In October 2016 Real Ale Brewing Company announced it was issuing a "precautionary recall" of 11,000 cases due to a potential glass defect.

==Mysterium Verum==
Mysterium Verum is a line of beers produced by Real Ale Brewing Company in which the beers are aged in barrels. Some of these beers are additionally inoculated with wild yeast and/or bacteria. A list of these beers follows:

| Name | Name before aging | Base Style | Wild Beer? |
|---|---|---|---|
| The Highlander | Real Heavy | Scotch Ale | No |
| Scots Gone Wild | Real Heavy | Scotch Ale | yes |
| The Devil's Share | The Devil's Backbone | Trippel | no |
| WT3F!? | The Devil's Backbone | Trippel | yes |
| The Kraken | Sisyphus | American Barleywine | no |
| Empire | Lost Gold | American IPA | no |
| Imperium | Lost Gold | American IPA | yes |
| Morgul Ale | Porter | Robust Porter | no |
| Shipwrecked | Real Heavy | Scotch Ale | no |
| Benedictum | N/A | Flanders Red | yes |

==Brewers' Cut==
In 2012 Real Ale Brewing Company started the Brewers Cut product line.
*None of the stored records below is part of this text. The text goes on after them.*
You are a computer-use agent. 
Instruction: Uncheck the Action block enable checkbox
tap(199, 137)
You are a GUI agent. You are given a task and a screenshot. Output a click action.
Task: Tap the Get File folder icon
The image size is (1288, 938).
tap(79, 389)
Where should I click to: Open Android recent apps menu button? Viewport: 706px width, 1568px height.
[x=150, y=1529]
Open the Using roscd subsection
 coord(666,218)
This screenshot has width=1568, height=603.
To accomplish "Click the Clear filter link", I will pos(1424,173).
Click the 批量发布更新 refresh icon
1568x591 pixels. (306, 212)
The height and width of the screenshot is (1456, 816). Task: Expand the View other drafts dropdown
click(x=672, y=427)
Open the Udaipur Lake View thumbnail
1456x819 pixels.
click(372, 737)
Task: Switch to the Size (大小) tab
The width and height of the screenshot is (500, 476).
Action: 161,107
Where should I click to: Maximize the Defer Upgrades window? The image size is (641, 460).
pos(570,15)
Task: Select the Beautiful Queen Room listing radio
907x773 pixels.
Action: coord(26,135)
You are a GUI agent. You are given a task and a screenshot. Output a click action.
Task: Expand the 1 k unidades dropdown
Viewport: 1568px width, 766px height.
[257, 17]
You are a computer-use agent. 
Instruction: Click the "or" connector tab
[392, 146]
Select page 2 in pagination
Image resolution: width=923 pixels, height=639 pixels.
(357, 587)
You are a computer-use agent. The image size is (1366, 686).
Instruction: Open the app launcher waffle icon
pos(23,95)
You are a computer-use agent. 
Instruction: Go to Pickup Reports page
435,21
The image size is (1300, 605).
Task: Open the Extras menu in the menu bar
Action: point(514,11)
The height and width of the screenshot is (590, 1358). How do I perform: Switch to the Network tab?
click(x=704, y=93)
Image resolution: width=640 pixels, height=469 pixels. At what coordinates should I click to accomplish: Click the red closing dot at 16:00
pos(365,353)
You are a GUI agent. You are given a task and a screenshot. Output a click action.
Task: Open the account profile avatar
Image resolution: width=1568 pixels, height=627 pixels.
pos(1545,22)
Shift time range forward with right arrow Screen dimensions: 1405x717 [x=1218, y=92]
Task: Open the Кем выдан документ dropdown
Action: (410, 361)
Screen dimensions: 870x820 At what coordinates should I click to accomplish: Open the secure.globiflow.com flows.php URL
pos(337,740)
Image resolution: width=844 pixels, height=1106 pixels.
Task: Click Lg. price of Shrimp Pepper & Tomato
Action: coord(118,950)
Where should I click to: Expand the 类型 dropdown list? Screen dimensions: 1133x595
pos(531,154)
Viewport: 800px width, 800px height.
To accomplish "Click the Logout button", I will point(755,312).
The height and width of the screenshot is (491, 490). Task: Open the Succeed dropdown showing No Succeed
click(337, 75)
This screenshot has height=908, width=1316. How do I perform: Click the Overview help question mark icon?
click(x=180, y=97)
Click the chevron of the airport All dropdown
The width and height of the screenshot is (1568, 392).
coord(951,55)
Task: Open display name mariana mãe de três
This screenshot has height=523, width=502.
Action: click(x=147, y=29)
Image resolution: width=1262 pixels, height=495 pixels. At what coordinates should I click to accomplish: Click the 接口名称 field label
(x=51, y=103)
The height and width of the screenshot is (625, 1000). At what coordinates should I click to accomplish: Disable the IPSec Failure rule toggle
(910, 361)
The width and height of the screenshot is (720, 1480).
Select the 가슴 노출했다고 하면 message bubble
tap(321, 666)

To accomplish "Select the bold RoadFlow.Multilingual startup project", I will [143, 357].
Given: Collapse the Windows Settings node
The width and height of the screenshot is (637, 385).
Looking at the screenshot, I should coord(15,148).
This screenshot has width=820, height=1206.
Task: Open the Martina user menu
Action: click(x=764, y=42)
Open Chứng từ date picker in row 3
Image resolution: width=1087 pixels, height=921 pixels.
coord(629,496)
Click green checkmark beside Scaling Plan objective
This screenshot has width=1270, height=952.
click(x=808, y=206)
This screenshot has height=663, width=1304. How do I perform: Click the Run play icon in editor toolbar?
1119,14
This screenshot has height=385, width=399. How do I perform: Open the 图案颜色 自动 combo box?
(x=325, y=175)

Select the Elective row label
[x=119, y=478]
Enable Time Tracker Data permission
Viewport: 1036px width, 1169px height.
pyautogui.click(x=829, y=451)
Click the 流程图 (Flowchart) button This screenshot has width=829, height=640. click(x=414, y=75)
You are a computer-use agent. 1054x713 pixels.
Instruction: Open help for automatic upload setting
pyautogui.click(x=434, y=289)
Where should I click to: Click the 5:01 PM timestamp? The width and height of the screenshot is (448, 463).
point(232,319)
The Brewers' Cut line focuses on developing new recipes to put out to the public, and then relying on customer feedback through social media to determine whether the recipe will be bumped up to a year-round product, a seasonal product, or set with plans to be brewed at a later date again in the Brewers' Cut Series. This is a limited-release product; the releases are as follows:

| Release Number | Name | Release Date | Style | Packaging size | ABV |
|---|---|---|---|---|---|
| 01 | Signature Hop Pale Ale | 2012 | Herkeles American Pale Ale | 6-Pack | 5.5% |
| 02 | Black Quad | 2012 | Black Quadrupel | 4-pack | 9.6% |
| 03 | Dry Hopped Porter | 2013 | Porter | 6-pack | 6.4% |
| 04 | Imperial Red Ale | 2013 | American Double / Imperial IPA | 4-pack | 8.8% |
| 05 | Altbier | 2013 | Altbier | 6-pack | 6.6% |
| 06 | Blonde Barleywine Ale | 2013 | American Barleywine | 4-pack | 9.3% |
| 07 | Kölsch | 2013 | Kölsch | 6-pack | 5.2% |
| 08 | Maibock | 2013 | Maibock | 4-pack | 7.6% |
| 09 | Witbier | 2013 | Witbier | 6-pack | 4.6% |
| 10 | Double IPA | 2014 | American Double / Imperial IPA | 4-pack | 7.5% |
| 11 | California Common | 2014 | California Common / Steam Beer | 6-pack | 5.9% |
| 12 | Grand Cru | 2014 | Grand Cru | 4-pack | 8.5% |
| 15 | Signature Hop Pale Ale | 2014 | Ultra American Pale Ale | 6-pack | 5.9% |
| 13 | Oyster Stout | 2014 | Oyster Stout | 6-pack | 6.8% |
| 14 | Kriek | 2015 | Kriek | 4-pack | 7.5% |
| 17 | Helles | 2015 | Helles | 6-pack | 4.5% |

==Awards and recognition==
Real Ale Brewing Company was awarded their first Great American Beer Festival Medal in 2010. They received a gold for the Rio Blanco Pale Ale in the English Bitter category. Real Ale Brewing Company was awarded two silver Medals at the 2012 Great American Beer Festival; one for the Fireman's #4 in the Golden/Blond Ale category, and the other for the Hans Pils in the German Pilsner category. In 2011 Real Ale Brewing Company ranked #49 in the Brewer's Association annual list of the top 50 Craft Breweries by sales in volume for the year of 2010. In 2012 Real Ale Brewing Company ranked #45 in the same list for the year of 2011. In 2013, the brewery won silver at the Great American Beer Festival for their Brewers Cut Altbier in the German-Style Altbier category. In 2014, Real Ale won a gold medial at the Great American Beer Festival for Benedictum from their Mysterium Verum series in the Belgian-Style Lambic or Sour Ale category. In 2019 Real Ale was named as the number 4 best brewery in Texas in the Texas Craft Beer Report published by the analytics organization Hopalytics.